The negotiation to replace our State Enterprise Bargaining Agreement (EBA) is another of those. So many things to change and improve, and yet we find ourselves negotiating a temporary contract with a government (rightly) pouring money into the COVID effort and supporting the Western Australian economy.

However, one of the most important lessons this experience should teach us all is the importance of having high-quality, responsive, well-resourced health systems coupled with a renewed commitment to the training, retention and wellbeing of our dedicated frontline health staff. Staff who are not so burnt out by constant workforce shortages and overwhelming workloads, they cannot function beyond the task immediately in front of them. Staff who are a part of the health system in which they work, beyond temporary contracts, and who remain invested in constant improvement and new ideas. Staff who are encouraged, not penalised, to train and develop skills and technologies available elsewhere, and bring these home to serve the people of Western Australia.

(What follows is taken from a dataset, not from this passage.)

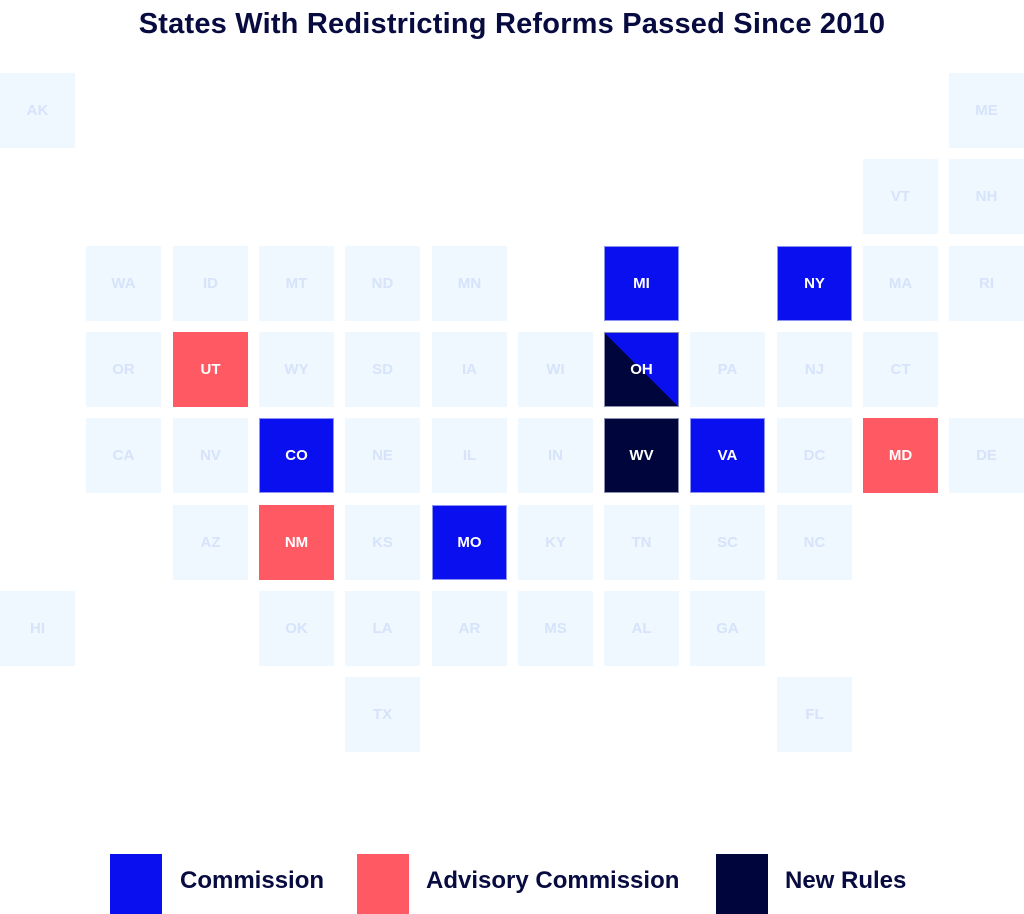 The image size is (1024, 914). I want to click on state-label: SC, so click(728, 542).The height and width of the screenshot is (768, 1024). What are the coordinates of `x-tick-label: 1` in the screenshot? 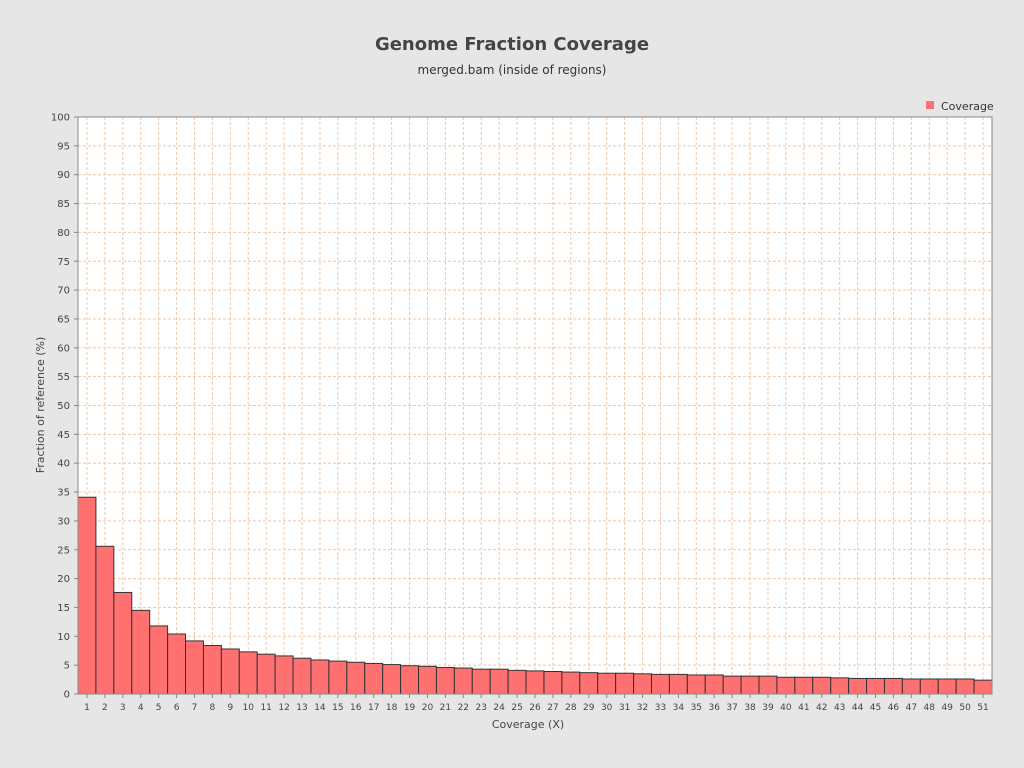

This of course, is rather difficult when we have no permanent frontline staff – just an ever-thinning line of doctors on temporary contracts, moving nomad-like through a system that works to strip you at every level of entitlement (which all other public sectors take for granted).

Further, for those making up this line who feel more and more like bowling pins facing the invariable prospect of a giant COVID-shaped ball bearing down on them, the lack of leave, training length contracts, and eventual opportunity of permanency are felt even more acutely.

Standing on the ground at Sir Charles Gairdner Hospital, looking around me and hearing accounts from colleagues across WA Health – of their exhaustion, their frustration and their sheer disappointment at being taken for granted yet again – I ask: Has there ever been a better time to fix something that will cost so little and yet gain so much?